# [DATA SUPPLIED]
*** Begin section ***

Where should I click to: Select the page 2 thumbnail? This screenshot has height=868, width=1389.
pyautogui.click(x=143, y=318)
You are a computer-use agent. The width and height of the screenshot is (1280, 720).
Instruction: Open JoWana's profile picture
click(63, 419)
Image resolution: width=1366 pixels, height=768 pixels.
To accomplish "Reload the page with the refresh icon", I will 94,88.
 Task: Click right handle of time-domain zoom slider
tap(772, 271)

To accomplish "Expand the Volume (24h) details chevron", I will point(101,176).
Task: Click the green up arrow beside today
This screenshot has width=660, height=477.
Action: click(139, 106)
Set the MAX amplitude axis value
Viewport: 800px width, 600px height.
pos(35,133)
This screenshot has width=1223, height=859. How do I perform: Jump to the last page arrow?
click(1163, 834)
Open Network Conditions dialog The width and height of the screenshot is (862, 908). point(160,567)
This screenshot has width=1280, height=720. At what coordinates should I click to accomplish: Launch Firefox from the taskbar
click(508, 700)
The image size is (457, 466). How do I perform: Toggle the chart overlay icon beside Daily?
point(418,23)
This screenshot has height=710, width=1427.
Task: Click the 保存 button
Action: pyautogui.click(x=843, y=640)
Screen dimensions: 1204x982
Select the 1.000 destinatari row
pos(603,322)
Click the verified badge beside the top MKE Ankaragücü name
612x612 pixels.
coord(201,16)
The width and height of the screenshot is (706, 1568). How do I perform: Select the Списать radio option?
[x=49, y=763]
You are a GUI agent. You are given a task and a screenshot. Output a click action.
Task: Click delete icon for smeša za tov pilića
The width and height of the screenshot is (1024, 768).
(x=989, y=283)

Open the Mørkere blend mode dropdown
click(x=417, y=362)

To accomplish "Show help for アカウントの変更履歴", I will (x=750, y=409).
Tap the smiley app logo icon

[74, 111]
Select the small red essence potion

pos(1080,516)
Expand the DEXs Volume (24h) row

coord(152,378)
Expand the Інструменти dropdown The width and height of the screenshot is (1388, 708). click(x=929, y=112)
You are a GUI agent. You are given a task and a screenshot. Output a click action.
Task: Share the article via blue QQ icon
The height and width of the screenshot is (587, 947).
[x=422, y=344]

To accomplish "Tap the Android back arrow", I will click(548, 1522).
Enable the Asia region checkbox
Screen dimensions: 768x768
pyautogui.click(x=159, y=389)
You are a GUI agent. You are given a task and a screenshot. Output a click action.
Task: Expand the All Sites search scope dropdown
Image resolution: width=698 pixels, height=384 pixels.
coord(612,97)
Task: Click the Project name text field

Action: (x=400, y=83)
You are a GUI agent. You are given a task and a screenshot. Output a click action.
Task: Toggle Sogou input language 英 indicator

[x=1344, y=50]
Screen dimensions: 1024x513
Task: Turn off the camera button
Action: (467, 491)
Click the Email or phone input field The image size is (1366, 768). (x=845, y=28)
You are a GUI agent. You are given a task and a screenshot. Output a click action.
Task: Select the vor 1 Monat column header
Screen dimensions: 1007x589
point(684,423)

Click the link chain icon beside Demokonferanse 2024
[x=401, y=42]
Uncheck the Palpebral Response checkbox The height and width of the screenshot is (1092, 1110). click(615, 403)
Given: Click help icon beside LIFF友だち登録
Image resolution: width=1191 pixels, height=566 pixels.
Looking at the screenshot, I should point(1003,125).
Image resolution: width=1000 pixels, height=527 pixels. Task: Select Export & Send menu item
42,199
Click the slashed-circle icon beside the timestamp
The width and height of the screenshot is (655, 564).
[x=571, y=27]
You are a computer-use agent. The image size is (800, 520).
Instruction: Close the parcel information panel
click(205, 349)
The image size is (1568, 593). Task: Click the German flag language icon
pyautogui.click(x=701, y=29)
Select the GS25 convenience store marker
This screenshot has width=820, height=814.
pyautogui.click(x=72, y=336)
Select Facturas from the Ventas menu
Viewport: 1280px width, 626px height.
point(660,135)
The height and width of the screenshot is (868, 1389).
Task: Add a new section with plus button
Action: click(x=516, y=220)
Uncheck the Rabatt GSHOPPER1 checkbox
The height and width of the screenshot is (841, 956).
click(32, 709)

*** End section ***

Set down the full listing once more, exactly as written.

Where should I click to: Select the page 2 thumbnail? This screenshot has height=868, width=1389.
pyautogui.click(x=143, y=318)
You are a computer-use agent. The width and height of the screenshot is (1280, 720).
Instruction: Open JoWana's profile picture
click(63, 419)
Image resolution: width=1366 pixels, height=768 pixels.
To accomplish "Reload the page with the refresh icon", I will 94,88.
 Task: Click right handle of time-domain zoom slider
tap(772, 271)

To accomplish "Expand the Volume (24h) details chevron", I will point(101,176).
Task: Click the green up arrow beside today
This screenshot has width=660, height=477.
Action: click(139, 106)
Set the MAX amplitude axis value
Viewport: 800px width, 600px height.
pos(35,133)
This screenshot has width=1223, height=859. How do I perform: Jump to the last page arrow?
click(1163, 834)
Open Network Conditions dialog The width and height of the screenshot is (862, 908). point(160,567)
This screenshot has width=1280, height=720. At what coordinates should I click to accomplish: Launch Firefox from the taskbar
click(508, 700)
The image size is (457, 466). How do I perform: Toggle the chart overlay icon beside Daily?
point(418,23)
This screenshot has height=710, width=1427.
Task: Click the 保存 button
Action: pyautogui.click(x=843, y=640)
Screen dimensions: 1204x982
Select the 1.000 destinatari row
pos(603,322)
Click the verified badge beside the top MKE Ankaragücü name
612x612 pixels.
coord(201,16)
The width and height of the screenshot is (706, 1568). How do I perform: Select the Списать radio option?
[x=49, y=763]
You are a GUI agent. You are given a task and a screenshot. Output a click action.
Task: Click delete icon for smeša za tov pilića
The width and height of the screenshot is (1024, 768).
(x=989, y=283)

Open the Mørkere blend mode dropdown
click(x=417, y=362)

To accomplish "Show help for アカウントの変更履歴", I will (x=750, y=409).
Tap the smiley app logo icon

[74, 111]
Select the small red essence potion

pos(1080,516)
Expand the DEXs Volume (24h) row

coord(152,378)
Expand the Інструменти dropdown The width and height of the screenshot is (1388, 708). click(x=929, y=112)
You are a GUI agent. You are given a task and a screenshot. Output a click action.
Task: Share the article via blue QQ icon
The height and width of the screenshot is (587, 947).
[x=422, y=344]

To accomplish "Tap the Android back arrow", I will click(548, 1522).
Enable the Asia region checkbox
Screen dimensions: 768x768
pyautogui.click(x=159, y=389)
You are a GUI agent. You are given a task and a screenshot. Output a click action.
Task: Expand the All Sites search scope dropdown
Image resolution: width=698 pixels, height=384 pixels.
coord(612,97)
Task: Click the Project name text field

Action: (x=400, y=83)
You are a GUI agent. You are given a task and a screenshot. Output a click action.
Task: Toggle Sogou input language 英 indicator

[x=1344, y=50]
Screen dimensions: 1024x513
Task: Turn off the camera button
Action: (467, 491)
Click the Email or phone input field The image size is (1366, 768). (x=845, y=28)
You are a GUI agent. You are given a task and a screenshot. Output a click action.
Task: Select the vor 1 Monat column header
Screen dimensions: 1007x589
point(684,423)

Click the link chain icon beside Demokonferanse 2024
[x=401, y=42]
Uncheck the Palpebral Response checkbox The height and width of the screenshot is (1092, 1110). click(615, 403)
Given: Click help icon beside LIFF友だち登録
Image resolution: width=1191 pixels, height=566 pixels.
Looking at the screenshot, I should point(1003,125).
Image resolution: width=1000 pixels, height=527 pixels. Task: Select Export & Send menu item
42,199
Click the slashed-circle icon beside the timestamp
The width and height of the screenshot is (655, 564).
[x=571, y=27]
You are a computer-use agent. The image size is (800, 520).
Instruction: Close the parcel information panel
click(205, 349)
The image size is (1568, 593). Task: Click the German flag language icon
pyautogui.click(x=701, y=29)
Select the GS25 convenience store marker
This screenshot has width=820, height=814.
pyautogui.click(x=72, y=336)
Select Facturas from the Ventas menu
Viewport: 1280px width, 626px height.
point(660,135)
The height and width of the screenshot is (868, 1389).
Task: Add a new section with plus button
Action: click(x=516, y=220)
Uncheck the Rabatt GSHOPPER1 checkbox
The height and width of the screenshot is (841, 956).
click(32, 709)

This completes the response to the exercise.